_What is expected_
Which lines in the records below contain the word "click"? Copy each of them.

_Records_
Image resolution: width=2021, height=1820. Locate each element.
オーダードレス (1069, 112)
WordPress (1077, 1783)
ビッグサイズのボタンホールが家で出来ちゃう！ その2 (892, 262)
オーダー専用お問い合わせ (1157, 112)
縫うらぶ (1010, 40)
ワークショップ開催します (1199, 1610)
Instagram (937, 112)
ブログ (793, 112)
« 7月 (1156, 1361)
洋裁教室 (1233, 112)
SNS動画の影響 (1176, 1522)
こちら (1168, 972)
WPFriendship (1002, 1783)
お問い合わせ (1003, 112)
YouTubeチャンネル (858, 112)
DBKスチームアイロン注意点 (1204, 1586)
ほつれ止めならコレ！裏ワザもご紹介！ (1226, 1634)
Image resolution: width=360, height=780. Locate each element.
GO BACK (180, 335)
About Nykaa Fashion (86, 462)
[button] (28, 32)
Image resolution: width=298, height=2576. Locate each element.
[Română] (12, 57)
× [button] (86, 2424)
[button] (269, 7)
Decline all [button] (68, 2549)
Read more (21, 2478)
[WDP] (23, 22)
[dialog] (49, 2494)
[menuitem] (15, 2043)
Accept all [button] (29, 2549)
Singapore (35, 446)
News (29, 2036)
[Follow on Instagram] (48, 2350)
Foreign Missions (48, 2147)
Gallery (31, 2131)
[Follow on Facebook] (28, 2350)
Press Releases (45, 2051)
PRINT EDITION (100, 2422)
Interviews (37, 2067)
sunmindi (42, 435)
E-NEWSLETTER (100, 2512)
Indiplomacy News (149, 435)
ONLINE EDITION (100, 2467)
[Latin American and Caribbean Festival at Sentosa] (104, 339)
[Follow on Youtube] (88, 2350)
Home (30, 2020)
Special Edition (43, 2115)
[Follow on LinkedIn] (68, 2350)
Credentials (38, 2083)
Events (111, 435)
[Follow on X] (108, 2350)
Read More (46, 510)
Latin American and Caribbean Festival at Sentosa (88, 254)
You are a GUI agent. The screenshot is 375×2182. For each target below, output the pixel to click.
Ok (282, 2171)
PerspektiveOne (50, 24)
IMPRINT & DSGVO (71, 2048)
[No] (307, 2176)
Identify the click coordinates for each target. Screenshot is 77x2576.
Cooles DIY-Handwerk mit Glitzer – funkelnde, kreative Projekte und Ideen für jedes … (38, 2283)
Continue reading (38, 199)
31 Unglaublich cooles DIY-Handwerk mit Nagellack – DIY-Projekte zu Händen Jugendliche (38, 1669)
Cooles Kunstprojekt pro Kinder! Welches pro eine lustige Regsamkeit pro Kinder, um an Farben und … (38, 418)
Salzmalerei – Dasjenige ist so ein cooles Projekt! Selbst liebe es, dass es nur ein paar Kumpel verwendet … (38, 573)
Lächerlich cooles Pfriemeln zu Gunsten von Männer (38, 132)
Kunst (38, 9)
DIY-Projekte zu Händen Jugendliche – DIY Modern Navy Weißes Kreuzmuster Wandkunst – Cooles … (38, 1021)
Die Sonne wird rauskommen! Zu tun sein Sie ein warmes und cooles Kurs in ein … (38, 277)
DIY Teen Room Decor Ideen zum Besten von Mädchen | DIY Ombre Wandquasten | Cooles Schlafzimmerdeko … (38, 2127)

_Exercise answer_
You are a GUI agent. The screenshot is 375×2182. For each target below, output the pixel to click.
Identify the click coordinates for each target. Screenshot is 77x2576.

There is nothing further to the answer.